It has been a few decades since I did any field work. I was completely unaware of such a device. If a person was at all inclined, you could gather stone for fences, buildings, stone barriers.

In my mind, I was thinking of larger stone, but the size stone that this rock picker gathers is a nuisance and causes damage to other equipment, animals, and crops.

In my daughter's genealogy is a Norwegian relative whose name really was Ole. He was homesteading in North Dakota and had a wife and several children. He had a fairly large stone in a field that he wanted to get rid of and his strategy was to dig a hole close enough that he could drop the stone into the hole and essentially bury it so that he could work the field. He went to the field to work on burying the big rock and didn't come home that night. The oldest son was sent to see about dad and the huge stone had fallen into the hole and killed him. I can't imagine what it took to get Ole's body out, but it must have essentially meant days of digging to make a new hole for the rock to be rolled into.

Rocks are heavy, dangerous and a nuisance, but we know that they are used for building all over Europe, so they have potential.


----------



## hiwall (Jun 15, 2012)

I have seen many use a sledge to help gather rock so they do not have to lift very high.


----------



## LincTex (Apr 1, 2011)

weedygarden said:


> It has been a few decades since I did any field work. I was completely unaware of such a device.

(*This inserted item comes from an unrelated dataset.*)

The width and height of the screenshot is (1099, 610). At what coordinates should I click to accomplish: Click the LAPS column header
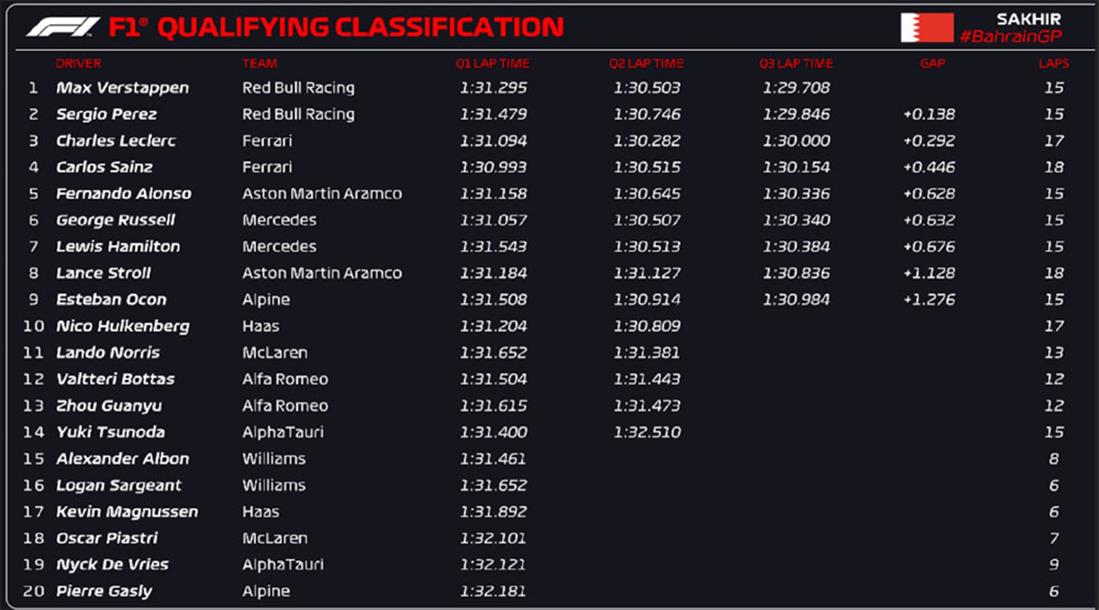pyautogui.click(x=1053, y=64)
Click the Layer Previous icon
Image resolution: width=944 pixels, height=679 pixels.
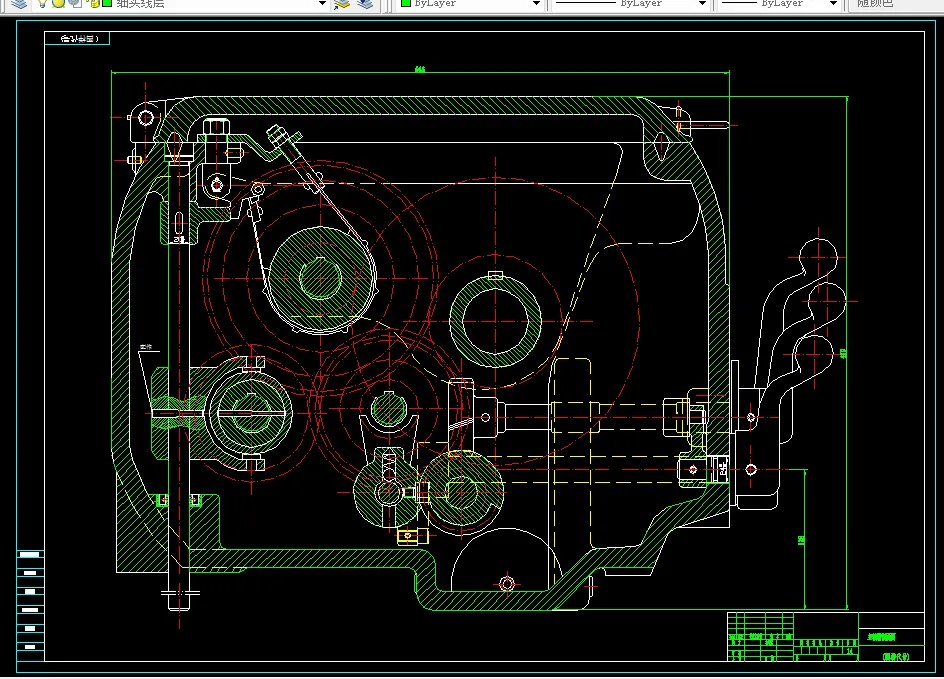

I find this particularly funny... 
Since you have lived in North Dakota,
and that rock picker was invented by a farmer in North Dakota, 
and he then eventually sold the design to Haybuster in Jamestown, North Dakota,
(which is now owned by Vermeer)

...but our rock picker was made by Degelman (Regina, Saskatchewan)


----------



## cowboyhermit (Nov 10, 2012)

There is all kinds of machinery to deal with rocks if you need it. Not sure about the one LincTex posted but the ones with reels like the Degelman will load BIG rocks if you play around a bit. There are also rock rakes for dealing with larger areas, then you still need to pick them or run them all the way off the field










We don't worry so much about them anymore but at least 90% of our rocks have been picked by hand :dunno: can you say "child labour"


----------



## cnsper (Sep 20, 2012)

LOL... I picked many rocks from my grandparents land after clearing it all by hand with loping shears.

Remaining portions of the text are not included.